*Saved data entries*:

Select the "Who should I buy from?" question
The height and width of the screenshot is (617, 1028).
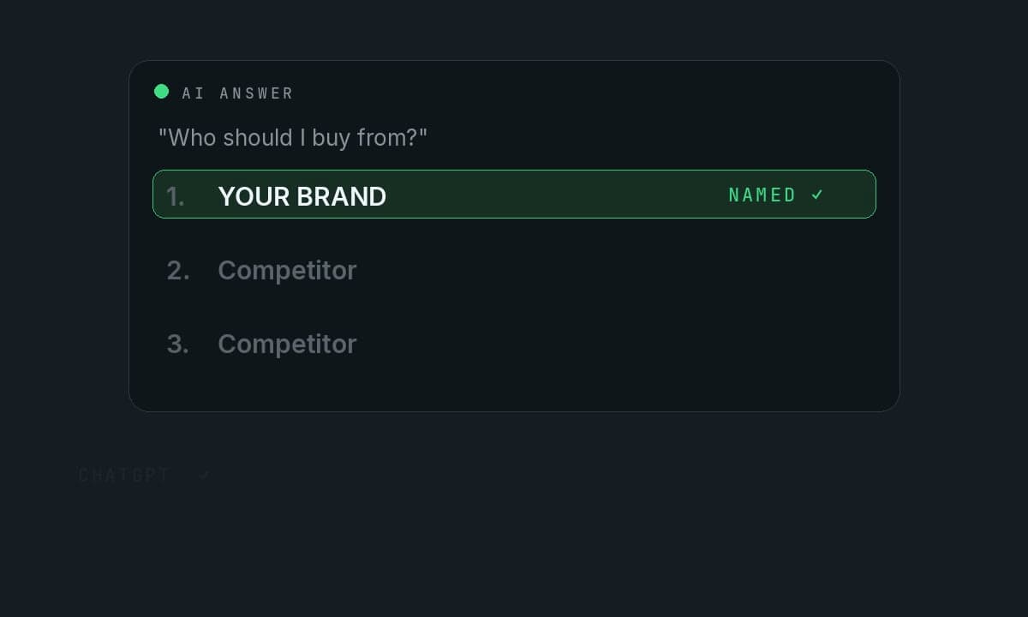pos(293,137)
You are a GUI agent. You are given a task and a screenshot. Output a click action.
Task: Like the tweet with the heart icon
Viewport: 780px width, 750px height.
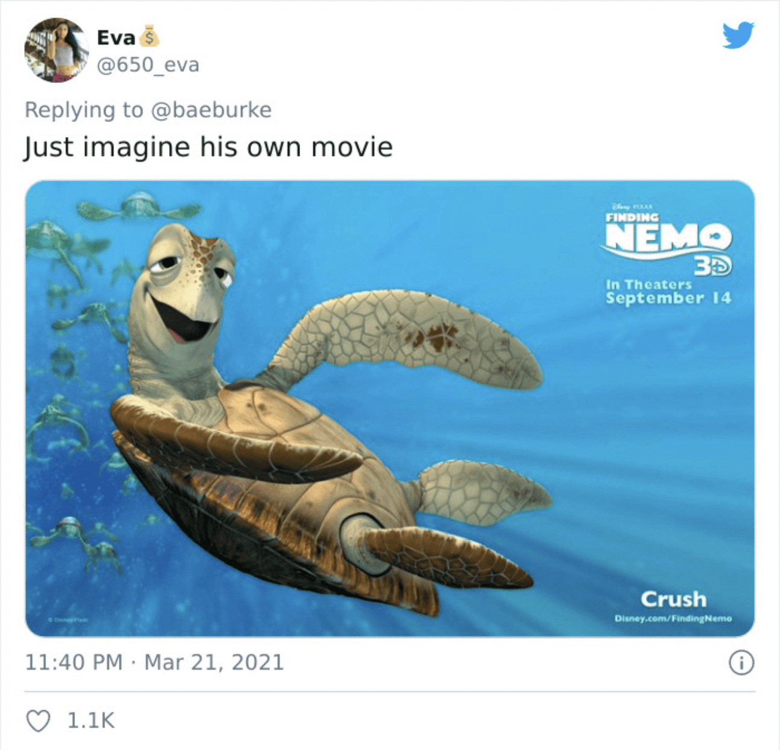pyautogui.click(x=39, y=720)
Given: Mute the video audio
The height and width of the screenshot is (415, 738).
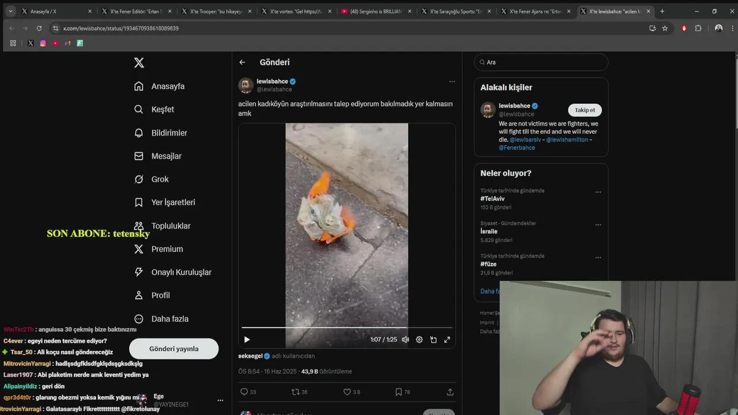Looking at the screenshot, I should pos(405,339).
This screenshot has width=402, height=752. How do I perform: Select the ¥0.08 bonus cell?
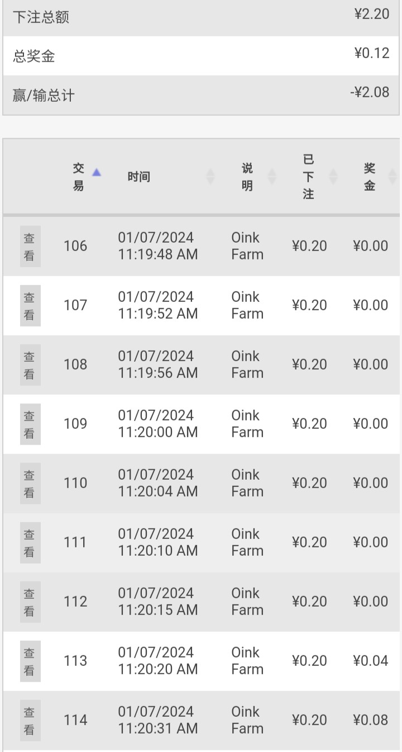[x=370, y=720]
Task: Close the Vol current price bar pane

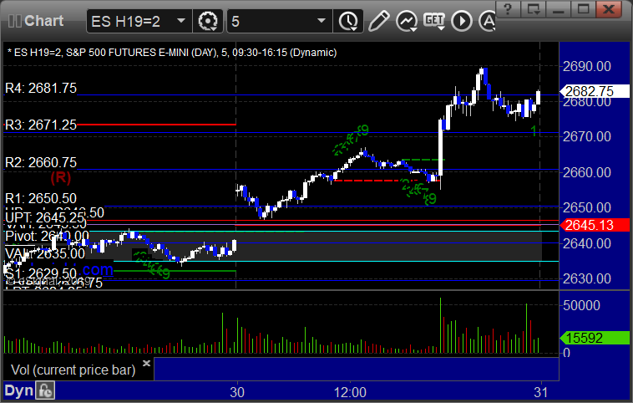Action: click(x=146, y=363)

*What is needed*:
Could every entry above be printed again exactly, images excluded?

*Problem solution*:
Select the "Who should I buy from?" question
The height and width of the screenshot is (617, 1028).
pos(293,137)
You are a GUI agent. You are given a task and a screenshot. Output a click action.
Task: Like the tweet with the heart icon
Viewport: 780px width, 750px height.
pyautogui.click(x=39, y=720)
Given: Mute the video audio
The height and width of the screenshot is (415, 738).
Looking at the screenshot, I should pos(405,339).
This screenshot has width=402, height=752. How do I perform: Select the ¥0.08 bonus cell?
[x=370, y=720]
Task: Close the Vol current price bar pane

Action: click(x=146, y=363)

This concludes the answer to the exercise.